Si bien no creo que la forma de la poesía de Whitman esté, como declaran o dan a entender muchos críticos, en una antología de pequeñas escenas que sobresalen por su garbo, tampoco creo que la arquitectura del libro entero tenga aquella eficacia que fue aspiración constante de Walt y sus discípulos.
Las escenitas o cuadritos -se afirma- son aquellos ágiles poemas de impresiones (o partes de poemas) en los que se ha fijado una escena, un pensamiento, un paisajillo en sus líneas esenciales; apuntes que lamentablemente, a medida que el “sabio de Camden” envejecía, fueron menudeando de forma implacable, debido a su manía, entre cómica y conmovedora, de encontrar en las más pequeñas cosas signos de su vasto sistema y expresarlos en un paralelismo, una imagen, una descripción. Pero para una naturaleza como la suya, que tendía a lo profético, el cuadrito, que podía incluso resultar acertado, era más bien el apólogo, la ejemplificación, justificado por el conjunto de la doctrina y del libro. Pero los últimos críticos -que justamente han rechazado las pretenciones proféticas de Whitman-, al reducir los cuadritos a miserables fragmentos, no han hecho otra cosa que quitarles su sostén, su significado; y al obrar así han viciado además su propia perspectiva, ya que llevados de la corriente han juzgado que los mejores eran desde luego aquellos en los que más predominaba el apunte, el bosquejo, como ¡Oh, capitán! ¡Mi capitán!, Sal de los campos, padre y La cantante en la prisión.

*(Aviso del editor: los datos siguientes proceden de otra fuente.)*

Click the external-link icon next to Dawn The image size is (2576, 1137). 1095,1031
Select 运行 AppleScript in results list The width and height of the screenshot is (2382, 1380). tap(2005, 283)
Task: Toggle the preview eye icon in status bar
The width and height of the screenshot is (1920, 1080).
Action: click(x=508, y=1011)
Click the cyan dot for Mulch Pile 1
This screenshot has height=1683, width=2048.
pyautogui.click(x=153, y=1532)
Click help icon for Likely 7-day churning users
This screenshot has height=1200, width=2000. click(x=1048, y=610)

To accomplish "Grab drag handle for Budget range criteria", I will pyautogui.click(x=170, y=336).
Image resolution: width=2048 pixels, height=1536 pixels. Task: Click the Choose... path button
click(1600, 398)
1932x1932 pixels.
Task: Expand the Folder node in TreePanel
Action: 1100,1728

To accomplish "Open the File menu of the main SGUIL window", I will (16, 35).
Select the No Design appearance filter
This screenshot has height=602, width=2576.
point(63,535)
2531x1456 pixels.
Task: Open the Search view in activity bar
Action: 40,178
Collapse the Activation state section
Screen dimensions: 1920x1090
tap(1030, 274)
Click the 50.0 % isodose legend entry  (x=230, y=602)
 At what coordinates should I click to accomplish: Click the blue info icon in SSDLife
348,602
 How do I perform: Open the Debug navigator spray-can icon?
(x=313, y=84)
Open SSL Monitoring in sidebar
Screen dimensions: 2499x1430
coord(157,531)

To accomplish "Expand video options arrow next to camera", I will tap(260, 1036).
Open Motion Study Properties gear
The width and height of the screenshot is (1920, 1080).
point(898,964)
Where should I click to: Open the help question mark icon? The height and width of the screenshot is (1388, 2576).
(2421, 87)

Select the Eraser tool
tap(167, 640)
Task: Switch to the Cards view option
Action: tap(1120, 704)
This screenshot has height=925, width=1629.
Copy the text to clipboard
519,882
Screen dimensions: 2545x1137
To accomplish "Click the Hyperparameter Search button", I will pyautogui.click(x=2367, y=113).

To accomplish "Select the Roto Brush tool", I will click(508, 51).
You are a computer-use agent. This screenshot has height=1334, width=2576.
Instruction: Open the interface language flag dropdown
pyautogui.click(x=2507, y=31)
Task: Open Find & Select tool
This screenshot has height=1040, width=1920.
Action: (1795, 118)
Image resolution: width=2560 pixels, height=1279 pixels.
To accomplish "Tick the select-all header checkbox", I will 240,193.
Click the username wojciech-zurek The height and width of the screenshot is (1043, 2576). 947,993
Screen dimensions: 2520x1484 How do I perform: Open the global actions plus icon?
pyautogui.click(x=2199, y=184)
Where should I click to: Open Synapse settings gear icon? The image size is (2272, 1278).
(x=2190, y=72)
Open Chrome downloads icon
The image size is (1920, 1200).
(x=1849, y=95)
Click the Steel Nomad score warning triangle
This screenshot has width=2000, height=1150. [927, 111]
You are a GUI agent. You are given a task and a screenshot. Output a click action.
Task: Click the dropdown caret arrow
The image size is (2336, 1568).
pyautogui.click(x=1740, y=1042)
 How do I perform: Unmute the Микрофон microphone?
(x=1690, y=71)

La razón arquitectónica de Hojas de hierba, extrema justificación de los cuadritos, representa -cualquiera puede advertirlo- la traducción artística del impulso profético, el fin práctico del libro, lo mismo que la manida arquitectura de la Divina Comedia. Ahora bien, por estar construida con materiales menos nobles o por asemejarse muy poco a una catedral o quién sabe a qué, el hecho es que se han encarnizado menos con la arquitectura de Hojas de hierba que con la de la Divina Comedia, y los más audaces son en definitiva aquellos que la aceptan, aduciendo que al fin y al cabo el orden de los poemas es, en sus líneas esenciales, el cronológico de su composición, y que no vale la pena detenerse en otras consideraciones.
Basta de cuadritos por lo tanto (de fatigadas o modestas impresiones o de fragmentos descriptivos de los largos Cantos), y basta de construcción (de inútil jerarquía entre páginas idénticas en argumento e intensidad). Mas ¿dónde está entonces la forma de Walt Whitman?
Detengámonos en un poemita, mejor dicho, en un poemazo, la pieza de mayor calibre de Hojas de hierba: Canto a mi mismo. Aunque carecía entonces de título, ya en la primera edición de 1855 este canto descollaba en el libro, y corrió su misma suerte. Sufrió retoques, limaduras, recortes y añadidos de todo género. En 1881 lo encontramos con su forma definitiva, cincuenta y dos secciones, enorme aun en medio de aquella nidada de primeros poemas “aux titres inmenses, les mastodontes et les iguanodons de la création whitmanienne”. Canto a mí mismo es algo así como la quintaesencia de Hojas de hierba: en él se encuentran todos los motivos -incluso entendidos como meros temas- de la poesía de Whitman.